**EXERCISE DESCRIPTION:** Copy every one of the rows below word for word, but leave the pictures out of your copy.

**PROVIDED RECORDS:**
________________________
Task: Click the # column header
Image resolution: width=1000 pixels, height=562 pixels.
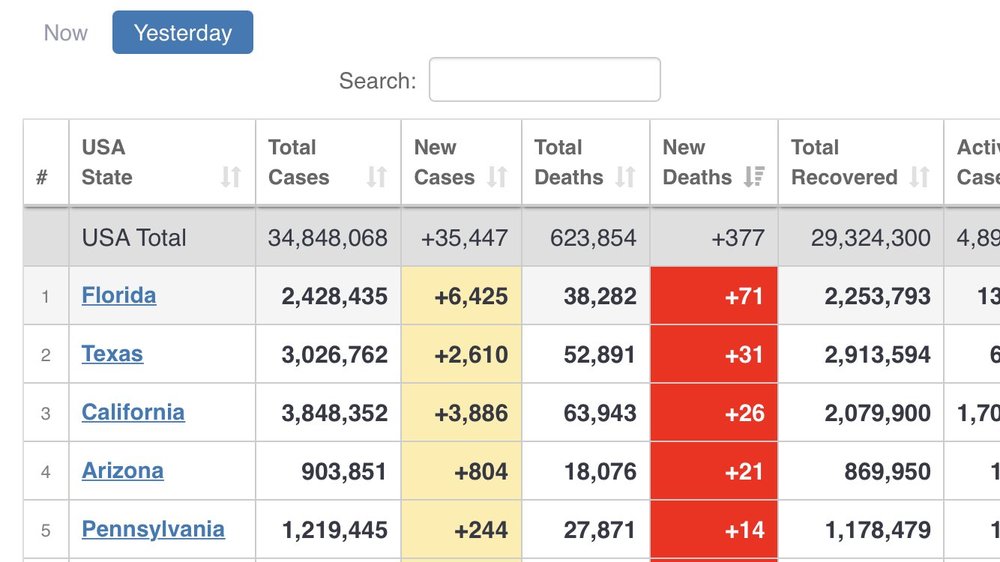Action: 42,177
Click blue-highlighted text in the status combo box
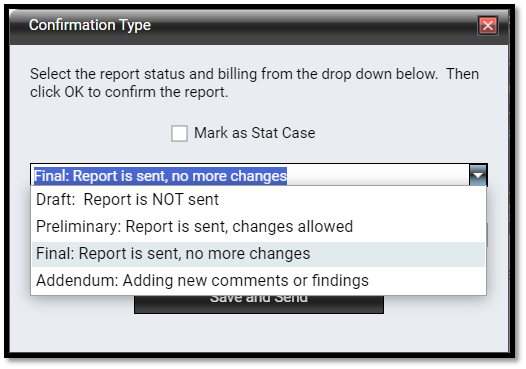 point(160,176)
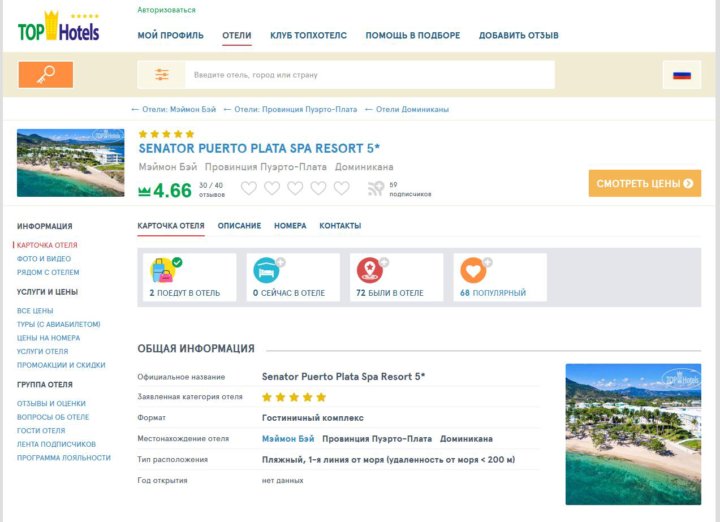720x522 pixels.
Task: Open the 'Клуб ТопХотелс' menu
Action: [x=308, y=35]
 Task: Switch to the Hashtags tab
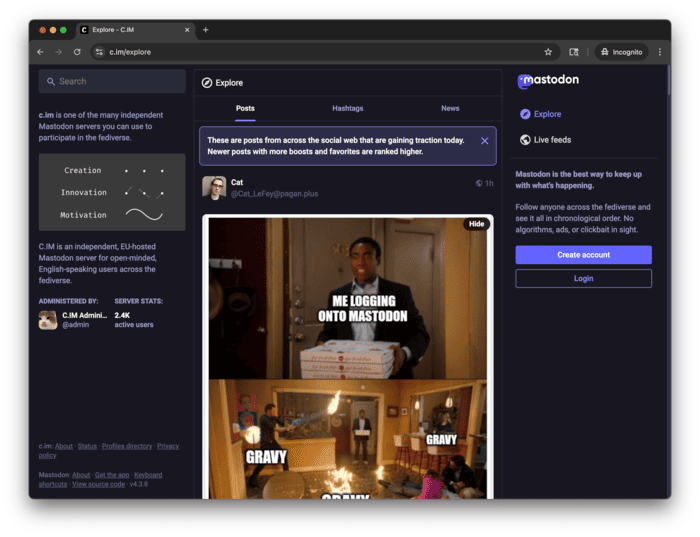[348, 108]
________________________
**ANSWER FOR THE TASK:**
Task: Click the # column header
Image resolution: width=1000 pixels, height=562 pixels.
Action: 42,177
Click blue-highlighted text in the status combo box
 point(160,176)
720x522 pixels.
Task: Open the 'Клуб ТопХотелс' menu
Action: [x=308, y=35]
 Task: Switch to the Hashtags tab
[348, 108]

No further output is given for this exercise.